Batch 1: protocol="UMI", alpha_mean = 0.03, alpha_sd = 0.009, gene_len = gene_len, depth_mean = 5e5, depth_sd = 1.5e4.

Batch 2: protocol="UMI", alpha_mean = 0.1, alpha_sd = 0.03, gene_len = gene_len, depth_mean = 1e6, depth_sd = 1.5e5.

Algorithms for benchmarking

Seurat Alignment

We applied the Seurat Alignment procedure from the R package Seurat V2. The number of canonical correlation vectors is 10 for all the datasets, which is also identical to the number of latent dimensions used for scVI and scANVI.

Seurat PCA

We applied the Seurat PCA procedure from the R package Seurat V2. This method is a simple PCA based after normalization by Seurat. Seurat PCA is used to obtain the individual dataset latent space to evaluate the k‐nearest neighbors purity for all non‐scVI based methods. The number of principal components is 10.

Matching Mutual Nearest Neighbors

We used the mnnCorrect function from https: //www.rdrr.io/bioc/scran/man/mnnCorrect.html with default parameters. In order to compare with other methods, we applied a PCA with 10 principal components on the output of the batch‐corrected gene expression matrix.

scmap

We applied the scmap‐cluster procedure from the R package scmap. As the scmap manuscript insists heavily on why the M3Drop (Andrews & Hemberg, 2019) gene filtering procedure is crucial to overcome batch effects and yield accurate mapping, we let scmap choose its default number of genes (g = 500) with this method.

ComBat

We used the R package sva with default parameters.

UMAP

We used the umap class from the UMAP package with a default parameters and spread = 2.

DBSCAN

We used the DBSCAN algorithm from the Python package from the python package scikit‐learn V0.19.1 and we searched for an optimal hyperparameter combination by a grid search over eps and min_samples from the range of 0.1 − 2 and 5 − 100 respectively. Although some combinations of parameters yield more than one clusters, the smaller clusters comprise of less than 1% of the data. We then evaluated DBSCAN with eps = 1.23, min_samples = 10 and default values for all other hyperparameters.

PhenoGraph

We used the phenograph.cluster function from the Python package PhenoGraph 1.5.2 downloaded from https://github.com/jacoblevine/PhenoGraph with its default parameters.

CORAL

We used the implementation from https://github.com/jindongwang/transferlearning/tree/master/code/traditional/CORAL.

MAGAN

We used the implementation from https://github.com/KrishnaswamyLab/MAGAN.

Harmony

We used the implementation from https://github.com/immunogenomics/harmony.

Scanorama

We used the implementation from https://github.com/brianhie/scanorama.

Evaluations metrics

Entropy of batch mixing

Fix a similarity matrix for the cells and take U to be a uniform random variable on the population of cells.
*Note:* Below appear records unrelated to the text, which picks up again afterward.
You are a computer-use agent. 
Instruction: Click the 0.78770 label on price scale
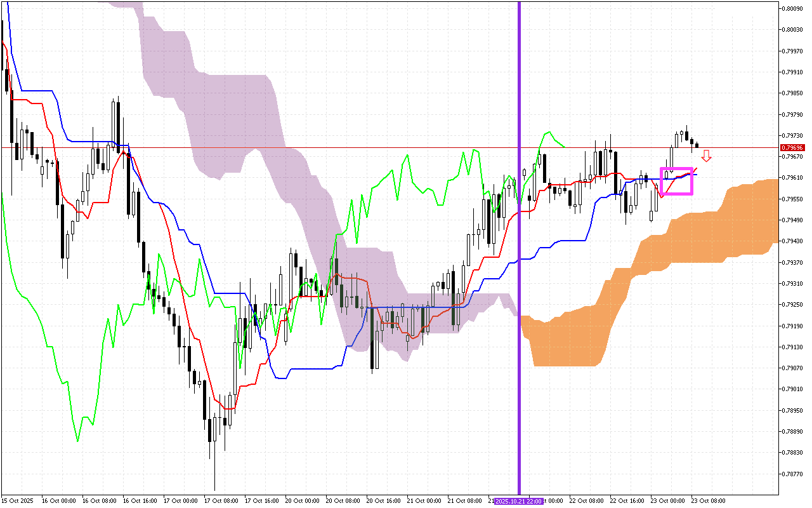click(x=794, y=474)
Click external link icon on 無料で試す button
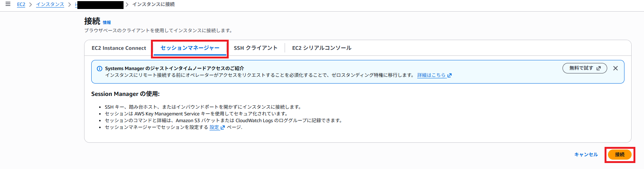Image resolution: width=644 pixels, height=169 pixels. click(599, 68)
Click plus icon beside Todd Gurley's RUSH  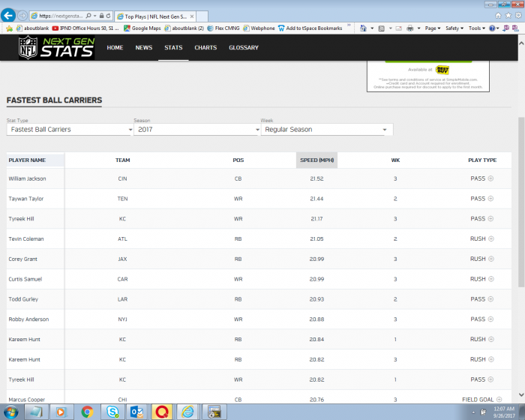[491, 299]
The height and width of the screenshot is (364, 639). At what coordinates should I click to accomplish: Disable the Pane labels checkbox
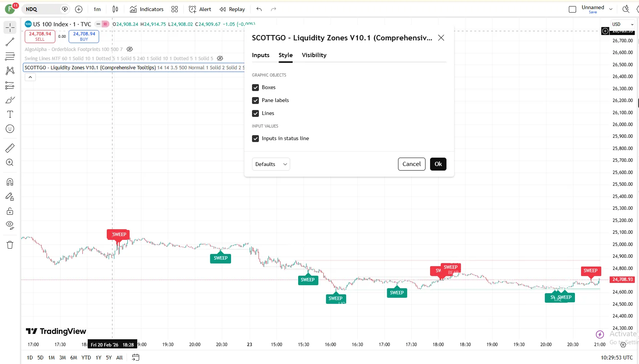coord(255,101)
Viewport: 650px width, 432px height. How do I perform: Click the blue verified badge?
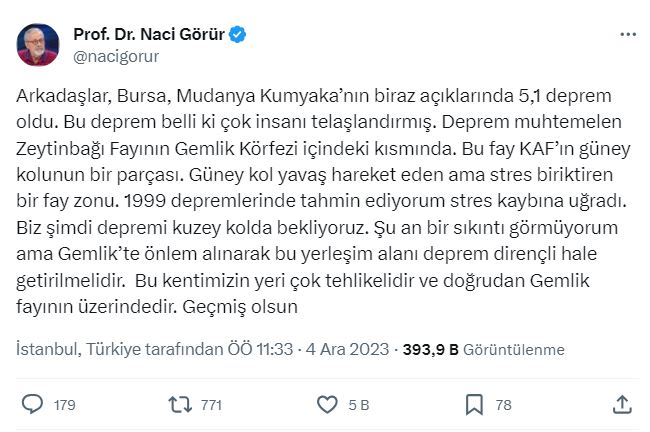[238, 35]
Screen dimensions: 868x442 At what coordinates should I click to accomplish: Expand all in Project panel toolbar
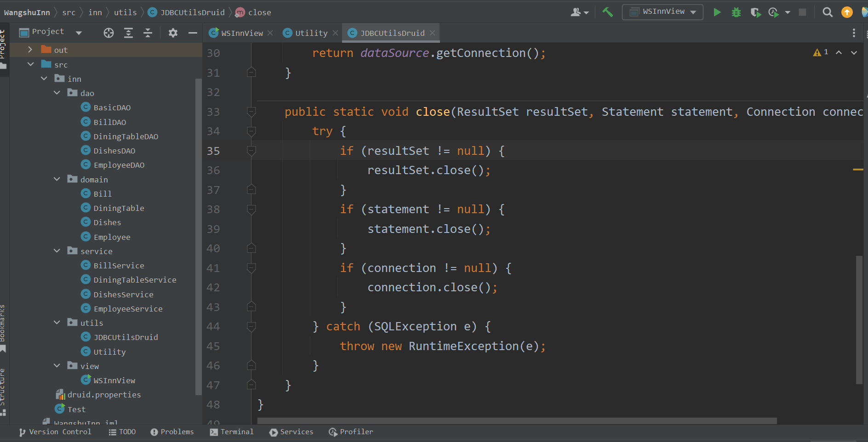[x=128, y=33]
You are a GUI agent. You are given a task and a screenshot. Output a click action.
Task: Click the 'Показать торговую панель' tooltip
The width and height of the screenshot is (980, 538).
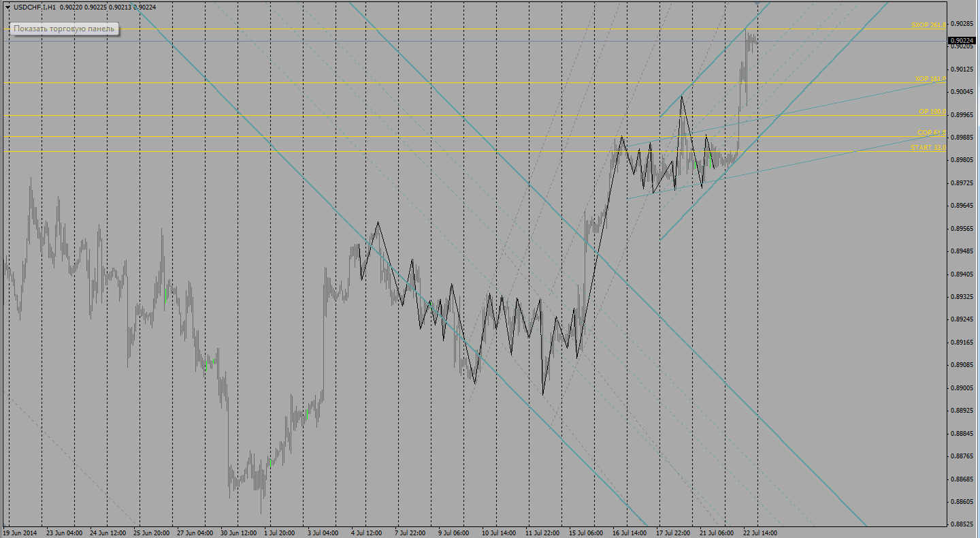pyautogui.click(x=65, y=29)
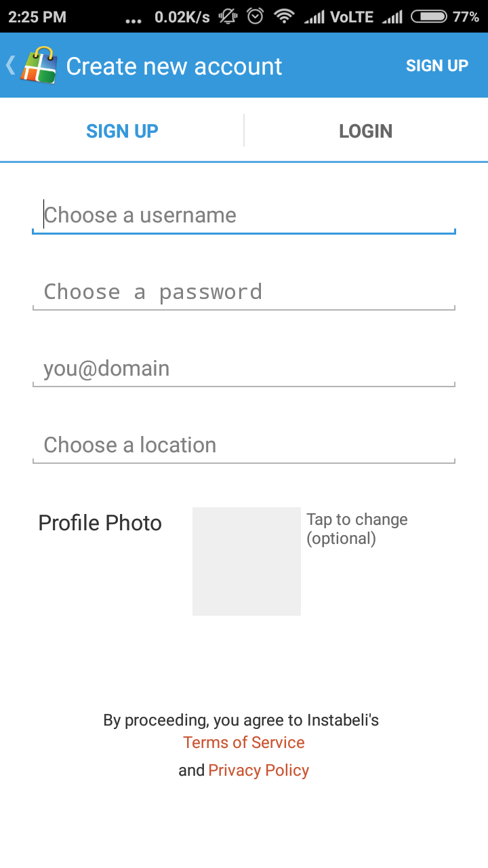
Task: Tap the profile photo placeholder
Action: coord(247,561)
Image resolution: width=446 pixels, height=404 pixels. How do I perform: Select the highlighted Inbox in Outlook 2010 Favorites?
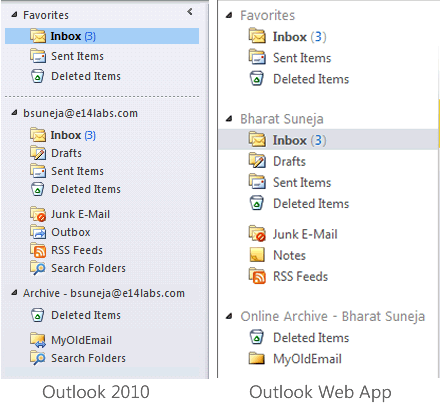click(102, 36)
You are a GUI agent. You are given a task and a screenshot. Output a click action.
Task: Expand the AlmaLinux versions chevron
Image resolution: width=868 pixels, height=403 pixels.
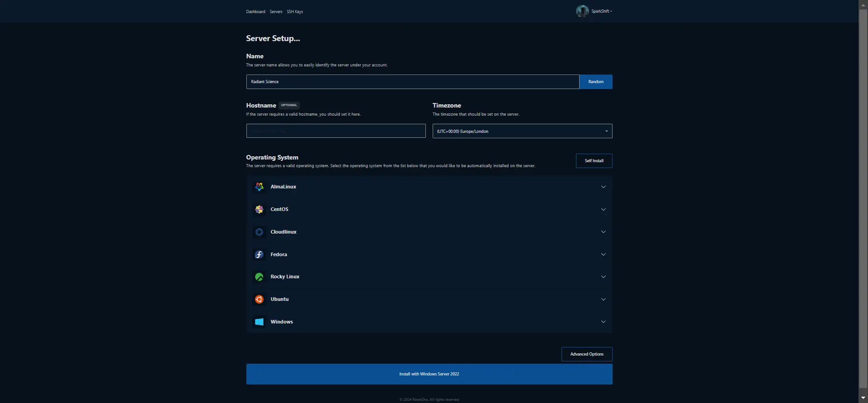pos(603,187)
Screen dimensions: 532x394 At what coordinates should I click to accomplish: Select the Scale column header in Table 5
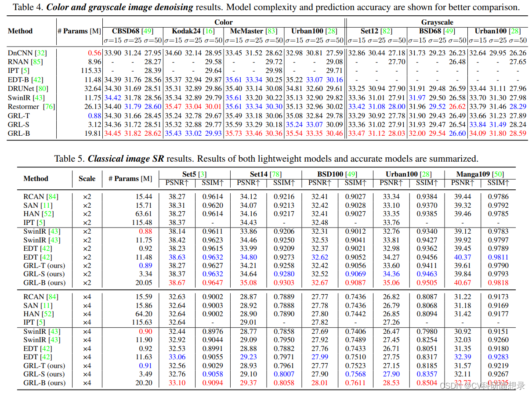click(87, 179)
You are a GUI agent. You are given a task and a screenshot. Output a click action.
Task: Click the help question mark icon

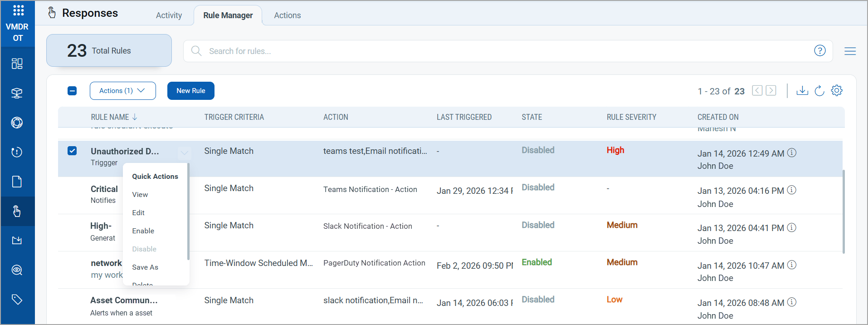click(x=819, y=51)
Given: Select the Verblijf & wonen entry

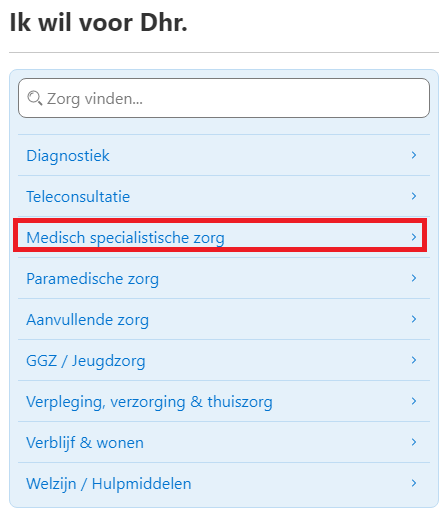Looking at the screenshot, I should (x=224, y=442).
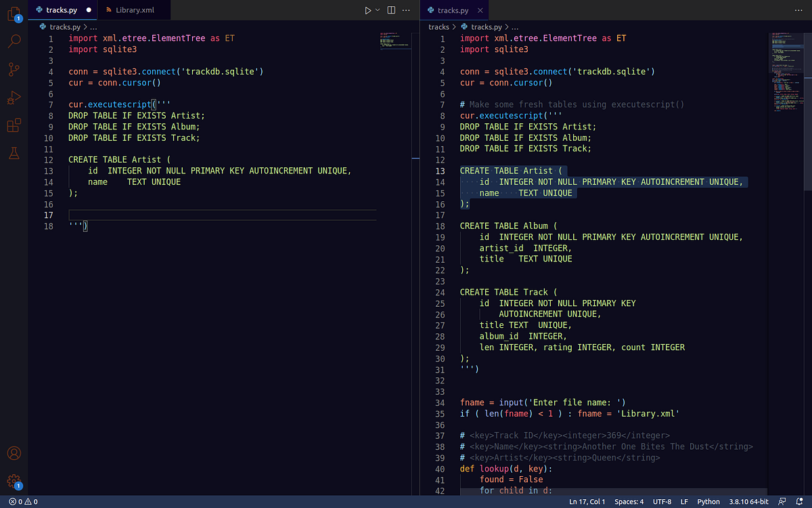Open the Testing beaker panel
This screenshot has height=508, width=812.
(14, 154)
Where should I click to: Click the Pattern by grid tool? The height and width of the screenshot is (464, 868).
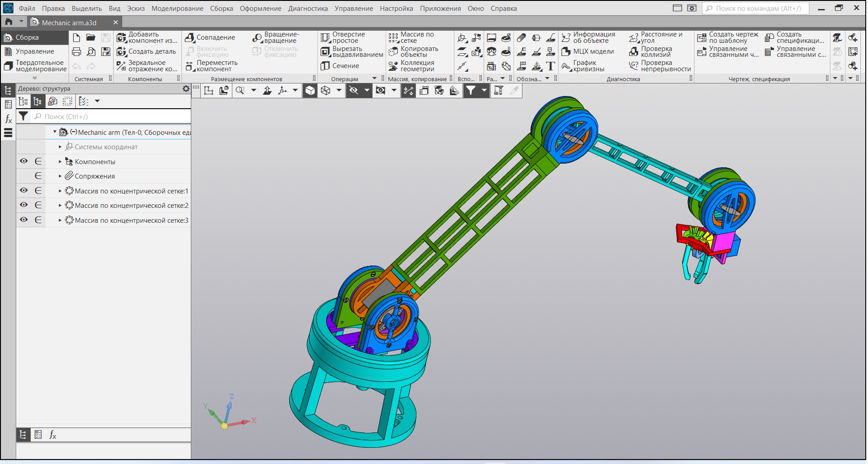click(393, 37)
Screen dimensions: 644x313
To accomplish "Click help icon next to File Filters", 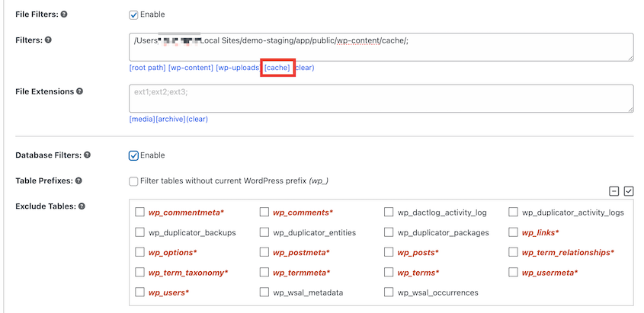I will (63, 14).
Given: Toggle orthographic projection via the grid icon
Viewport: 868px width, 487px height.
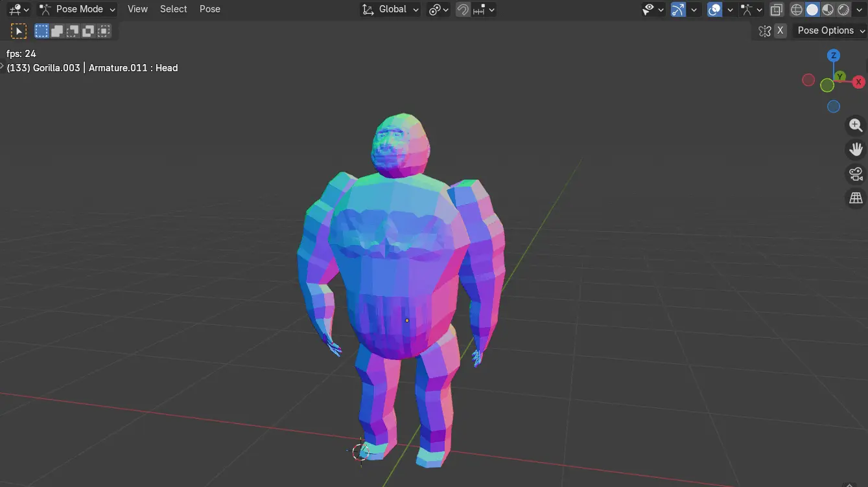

Take BU the empirical frequencies for the 50 nearest neighbors of cell U being a in batch b. Report the entropy of this categorical variable and average over T = 100 values of U.

k‐nearest neighbors purity

Compute two similarity matrices for cells from the first batch, one from the latent space obtained with only cells from the first batch and the other from the latent space obtained using both batches of cells. We always rely on the Euclidean distance on the latent space. Take the average ratio of the intersection of the k‐nearest neighbors graph from each similarity matrix over their union. Compute the same statistic for cells from the other batch and report the average of the two.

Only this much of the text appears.